> [EXTRACTED RECORDS]
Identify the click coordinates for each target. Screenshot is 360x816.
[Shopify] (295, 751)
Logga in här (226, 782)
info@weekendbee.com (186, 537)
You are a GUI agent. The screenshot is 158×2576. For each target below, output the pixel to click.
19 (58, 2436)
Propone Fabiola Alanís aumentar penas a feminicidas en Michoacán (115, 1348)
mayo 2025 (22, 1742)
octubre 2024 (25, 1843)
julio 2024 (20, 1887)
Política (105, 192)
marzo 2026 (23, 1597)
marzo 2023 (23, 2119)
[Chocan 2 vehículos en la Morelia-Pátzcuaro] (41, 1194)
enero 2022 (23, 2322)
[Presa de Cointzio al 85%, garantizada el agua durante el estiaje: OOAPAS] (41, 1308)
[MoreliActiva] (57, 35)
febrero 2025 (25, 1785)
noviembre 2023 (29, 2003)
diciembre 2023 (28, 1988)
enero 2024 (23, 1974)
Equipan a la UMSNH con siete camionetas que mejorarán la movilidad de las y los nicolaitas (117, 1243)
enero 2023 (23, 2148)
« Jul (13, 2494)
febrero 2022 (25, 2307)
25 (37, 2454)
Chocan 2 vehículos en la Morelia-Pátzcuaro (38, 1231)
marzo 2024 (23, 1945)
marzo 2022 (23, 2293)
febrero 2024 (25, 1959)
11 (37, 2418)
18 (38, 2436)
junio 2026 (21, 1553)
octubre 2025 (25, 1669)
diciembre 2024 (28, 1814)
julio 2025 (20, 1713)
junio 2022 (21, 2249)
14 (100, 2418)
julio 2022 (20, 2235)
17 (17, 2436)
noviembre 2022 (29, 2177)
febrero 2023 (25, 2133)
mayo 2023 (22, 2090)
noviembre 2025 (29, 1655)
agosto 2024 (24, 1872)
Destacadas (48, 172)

> [EXERCISE DIRECTIONS]
Would you please give all of the records again exactly as they stand?

> [REPLY]
Identify the click coordinates for each target. Screenshot is 360x816.
[Shopify] (295, 751)
Logga in här (226, 782)
info@weekendbee.com (186, 537)
You are a GUI agent. The screenshot is 158×2576. For each target below, output the pixel to click.
19 (58, 2436)
Propone Fabiola Alanís aumentar penas a feminicidas en Michoacán (115, 1348)
mayo 2025 (22, 1742)
octubre 2024 (25, 1843)
julio 2024 (20, 1887)
Política (105, 192)
marzo 2026 (23, 1597)
marzo 2023 (23, 2119)
[Chocan 2 vehículos en la Morelia-Pátzcuaro] (41, 1194)
enero 2022 (23, 2322)
[Presa de Cointzio al 85%, garantizada el agua durante el estiaje: OOAPAS] (41, 1308)
[MoreliActiva] (57, 35)
febrero 2025 (25, 1785)
noviembre 2023 (29, 2003)
diciembre 2023 (28, 1988)
enero 2024 (23, 1974)
Equipan a la UMSNH con siete camionetas que mejorarán la movilidad de las y los nicolaitas (117, 1243)
enero 2023 (23, 2148)
« Jul (13, 2494)
febrero 2022 (25, 2307)
25 (37, 2454)
Chocan 2 vehículos en la Morelia-Pátzcuaro (38, 1231)
marzo 2024 (23, 1945)
marzo 2022 (23, 2293)
febrero 2024 (25, 1959)
11 (37, 2418)
18 (38, 2436)
junio 2026 (21, 1553)
octubre 2025 (25, 1669)
diciembre 2024 (28, 1814)
julio 2025 (20, 1713)
junio 2022 (21, 2249)
14 (100, 2418)
julio 2022 (20, 2235)
17 (17, 2436)
noviembre 2022 (29, 2177)
febrero 2023 (25, 2133)
mayo 2023 (22, 2090)
noviembre 2025 (29, 1655)
agosto 2024 (24, 1872)
Destacadas (48, 172)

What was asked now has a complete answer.